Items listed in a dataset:

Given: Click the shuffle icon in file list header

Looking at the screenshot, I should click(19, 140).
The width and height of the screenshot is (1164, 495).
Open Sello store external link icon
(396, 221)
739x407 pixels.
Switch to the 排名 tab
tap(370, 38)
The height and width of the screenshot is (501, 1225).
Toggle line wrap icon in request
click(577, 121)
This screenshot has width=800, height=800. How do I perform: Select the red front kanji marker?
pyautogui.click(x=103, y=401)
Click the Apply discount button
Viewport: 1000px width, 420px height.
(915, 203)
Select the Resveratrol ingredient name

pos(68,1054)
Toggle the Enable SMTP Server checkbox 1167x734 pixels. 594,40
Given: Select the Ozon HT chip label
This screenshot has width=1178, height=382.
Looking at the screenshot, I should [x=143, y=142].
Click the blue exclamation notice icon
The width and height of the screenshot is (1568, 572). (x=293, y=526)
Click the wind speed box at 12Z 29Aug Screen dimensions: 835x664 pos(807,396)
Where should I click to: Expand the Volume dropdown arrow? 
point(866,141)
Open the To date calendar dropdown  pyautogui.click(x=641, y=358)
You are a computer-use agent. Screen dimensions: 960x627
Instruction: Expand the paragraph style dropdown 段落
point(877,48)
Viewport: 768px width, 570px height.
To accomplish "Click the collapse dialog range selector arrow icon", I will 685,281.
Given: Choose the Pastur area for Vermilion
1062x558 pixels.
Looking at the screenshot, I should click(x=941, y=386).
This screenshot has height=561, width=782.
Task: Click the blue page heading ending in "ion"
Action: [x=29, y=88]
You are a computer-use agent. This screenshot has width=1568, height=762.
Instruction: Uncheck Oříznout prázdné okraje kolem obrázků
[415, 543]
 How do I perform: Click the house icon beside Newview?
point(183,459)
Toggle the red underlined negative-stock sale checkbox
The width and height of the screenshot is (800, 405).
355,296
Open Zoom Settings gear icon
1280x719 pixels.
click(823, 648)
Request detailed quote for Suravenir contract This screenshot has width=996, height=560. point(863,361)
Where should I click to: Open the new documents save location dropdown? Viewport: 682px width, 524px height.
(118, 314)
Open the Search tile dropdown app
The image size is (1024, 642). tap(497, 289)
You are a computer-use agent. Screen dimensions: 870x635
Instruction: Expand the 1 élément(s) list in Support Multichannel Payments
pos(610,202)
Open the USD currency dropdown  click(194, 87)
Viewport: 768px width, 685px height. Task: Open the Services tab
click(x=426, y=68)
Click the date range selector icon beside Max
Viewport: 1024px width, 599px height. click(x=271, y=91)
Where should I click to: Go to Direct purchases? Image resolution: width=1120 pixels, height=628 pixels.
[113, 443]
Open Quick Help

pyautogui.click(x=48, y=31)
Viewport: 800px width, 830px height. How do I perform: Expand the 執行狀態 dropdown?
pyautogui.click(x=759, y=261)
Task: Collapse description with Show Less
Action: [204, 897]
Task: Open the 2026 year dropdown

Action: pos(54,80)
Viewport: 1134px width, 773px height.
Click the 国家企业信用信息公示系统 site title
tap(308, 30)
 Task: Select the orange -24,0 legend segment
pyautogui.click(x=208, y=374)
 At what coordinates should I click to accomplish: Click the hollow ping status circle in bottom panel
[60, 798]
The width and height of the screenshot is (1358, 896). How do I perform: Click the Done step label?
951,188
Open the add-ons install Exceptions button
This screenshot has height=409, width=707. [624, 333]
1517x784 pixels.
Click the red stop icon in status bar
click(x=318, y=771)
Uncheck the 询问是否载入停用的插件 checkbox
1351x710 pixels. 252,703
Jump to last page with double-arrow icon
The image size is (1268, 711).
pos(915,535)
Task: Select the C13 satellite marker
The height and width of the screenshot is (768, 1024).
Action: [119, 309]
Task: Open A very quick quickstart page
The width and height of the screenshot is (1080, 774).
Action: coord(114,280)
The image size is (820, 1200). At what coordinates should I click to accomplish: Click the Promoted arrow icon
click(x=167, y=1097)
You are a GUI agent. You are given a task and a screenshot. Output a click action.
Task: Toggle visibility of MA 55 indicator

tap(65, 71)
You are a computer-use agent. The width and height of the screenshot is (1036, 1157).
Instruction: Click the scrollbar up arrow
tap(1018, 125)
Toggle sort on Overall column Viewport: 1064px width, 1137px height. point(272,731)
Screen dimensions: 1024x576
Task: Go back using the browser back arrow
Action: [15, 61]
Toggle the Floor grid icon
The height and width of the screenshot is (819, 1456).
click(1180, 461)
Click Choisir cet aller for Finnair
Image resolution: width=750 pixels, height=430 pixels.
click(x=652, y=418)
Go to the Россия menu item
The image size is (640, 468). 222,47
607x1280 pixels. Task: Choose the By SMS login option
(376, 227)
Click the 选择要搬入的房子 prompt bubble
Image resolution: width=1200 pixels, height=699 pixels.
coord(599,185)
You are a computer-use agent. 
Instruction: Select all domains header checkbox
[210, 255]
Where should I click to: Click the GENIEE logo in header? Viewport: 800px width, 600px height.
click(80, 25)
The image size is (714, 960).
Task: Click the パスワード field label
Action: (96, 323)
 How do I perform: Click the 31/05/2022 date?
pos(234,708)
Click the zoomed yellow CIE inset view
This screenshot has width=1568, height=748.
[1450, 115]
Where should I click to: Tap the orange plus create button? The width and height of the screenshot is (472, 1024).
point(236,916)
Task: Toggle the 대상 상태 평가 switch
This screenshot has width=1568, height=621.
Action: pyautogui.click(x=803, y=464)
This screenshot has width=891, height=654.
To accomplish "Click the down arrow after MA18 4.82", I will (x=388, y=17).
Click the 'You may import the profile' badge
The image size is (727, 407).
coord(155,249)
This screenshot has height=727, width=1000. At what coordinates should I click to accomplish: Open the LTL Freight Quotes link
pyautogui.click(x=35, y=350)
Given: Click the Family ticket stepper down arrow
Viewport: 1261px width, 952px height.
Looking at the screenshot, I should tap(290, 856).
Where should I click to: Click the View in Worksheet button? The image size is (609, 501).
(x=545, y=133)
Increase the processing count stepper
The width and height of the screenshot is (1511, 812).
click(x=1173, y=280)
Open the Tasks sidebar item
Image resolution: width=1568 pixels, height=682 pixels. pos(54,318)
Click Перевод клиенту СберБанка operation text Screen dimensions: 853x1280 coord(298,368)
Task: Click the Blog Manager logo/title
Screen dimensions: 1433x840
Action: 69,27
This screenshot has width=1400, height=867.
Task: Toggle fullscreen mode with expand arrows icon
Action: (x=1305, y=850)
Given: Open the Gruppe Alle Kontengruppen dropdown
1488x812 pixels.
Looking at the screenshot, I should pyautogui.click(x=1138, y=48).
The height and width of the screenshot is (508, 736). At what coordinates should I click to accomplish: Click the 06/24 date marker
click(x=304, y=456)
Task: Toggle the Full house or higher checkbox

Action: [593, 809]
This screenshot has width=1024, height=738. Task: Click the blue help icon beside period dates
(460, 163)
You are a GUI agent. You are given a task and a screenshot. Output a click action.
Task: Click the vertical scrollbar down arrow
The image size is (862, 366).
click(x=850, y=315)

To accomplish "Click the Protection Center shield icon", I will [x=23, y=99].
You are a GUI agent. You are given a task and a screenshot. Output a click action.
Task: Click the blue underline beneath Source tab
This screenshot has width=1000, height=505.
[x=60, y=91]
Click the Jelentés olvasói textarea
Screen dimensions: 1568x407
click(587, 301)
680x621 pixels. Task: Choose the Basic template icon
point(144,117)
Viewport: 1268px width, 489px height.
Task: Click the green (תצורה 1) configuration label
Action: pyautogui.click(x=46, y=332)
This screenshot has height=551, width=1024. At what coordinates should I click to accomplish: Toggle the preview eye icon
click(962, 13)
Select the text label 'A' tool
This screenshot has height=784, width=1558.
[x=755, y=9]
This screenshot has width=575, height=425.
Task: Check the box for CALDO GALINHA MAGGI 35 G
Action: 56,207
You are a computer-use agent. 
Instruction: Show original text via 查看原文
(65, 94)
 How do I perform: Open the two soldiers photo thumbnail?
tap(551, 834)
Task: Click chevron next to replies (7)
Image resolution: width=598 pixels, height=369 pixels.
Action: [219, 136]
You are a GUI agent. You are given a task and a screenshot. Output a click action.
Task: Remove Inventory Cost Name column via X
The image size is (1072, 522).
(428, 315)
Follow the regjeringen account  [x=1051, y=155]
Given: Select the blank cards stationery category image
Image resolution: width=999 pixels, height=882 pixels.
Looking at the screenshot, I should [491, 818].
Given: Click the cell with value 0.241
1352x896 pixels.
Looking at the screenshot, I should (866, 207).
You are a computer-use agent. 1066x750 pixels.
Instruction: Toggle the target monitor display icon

**HOW TO COMPLETE THIS TASK:**
Could you transcribe the entries above word for word, from the line with "Uncheck the 询问是否载入停用的插件 checkbox" down to the line with "This screenshot has width=891, height=654.", keeping both?

**ANSWER TO THIS EXERCISE:**
Uncheck the 询问是否载入停用的插件 checkbox
1351x710 pixels. 252,703
Jump to last page with double-arrow icon
The image size is (1268, 711).
pos(915,535)
Task: Select the C13 satellite marker
The height and width of the screenshot is (768, 1024).
Action: [119, 309]
Task: Open A very quick quickstart page
The width and height of the screenshot is (1080, 774).
Action: coord(114,280)
The image size is (820, 1200). At what coordinates should I click to accomplish: Click the Promoted arrow icon
click(x=167, y=1097)
You are a GUI agent. You are given a task and a screenshot. Output a click action.
Task: Toggle visibility of MA 55 indicator

tap(65, 71)
You are a computer-use agent. The width and height of the screenshot is (1036, 1157).
Instruction: Click the scrollbar up arrow
tap(1018, 125)
Toggle sort on Overall column Viewport: 1064px width, 1137px height. point(272,731)
Screen dimensions: 1024x576
Task: Go back using the browser back arrow
Action: [15, 61]
Toggle the Floor grid icon
The height and width of the screenshot is (819, 1456).
click(1180, 461)
Click Choisir cet aller for Finnair
Image resolution: width=750 pixels, height=430 pixels.
click(x=652, y=418)
Go to the Россия menu item
The image size is (640, 468). 222,47
607x1280 pixels. Task: Choose the By SMS login option
(376, 227)
Click the 选择要搬入的房子 prompt bubble
Image resolution: width=1200 pixels, height=699 pixels.
coord(599,185)
You are a computer-use agent. 
Instruction: Select all domains header checkbox
[210, 255]
Where should I click to: Click the GENIEE logo in header? Viewport: 800px width, 600px height.
click(80, 25)
The image size is (714, 960).
Task: Click the パスワード field label
Action: (96, 323)
 How do I perform: Click the 31/05/2022 date?
pos(234,708)
Click the zoomed yellow CIE inset view
This screenshot has width=1568, height=748.
[1450, 115]
Where should I click to: Tap the orange plus create button? The width and height of the screenshot is (472, 1024).
point(236,916)
Task: Toggle the 대상 상태 평가 switch
This screenshot has width=1568, height=621.
Action: pyautogui.click(x=803, y=464)
This screenshot has width=891, height=654.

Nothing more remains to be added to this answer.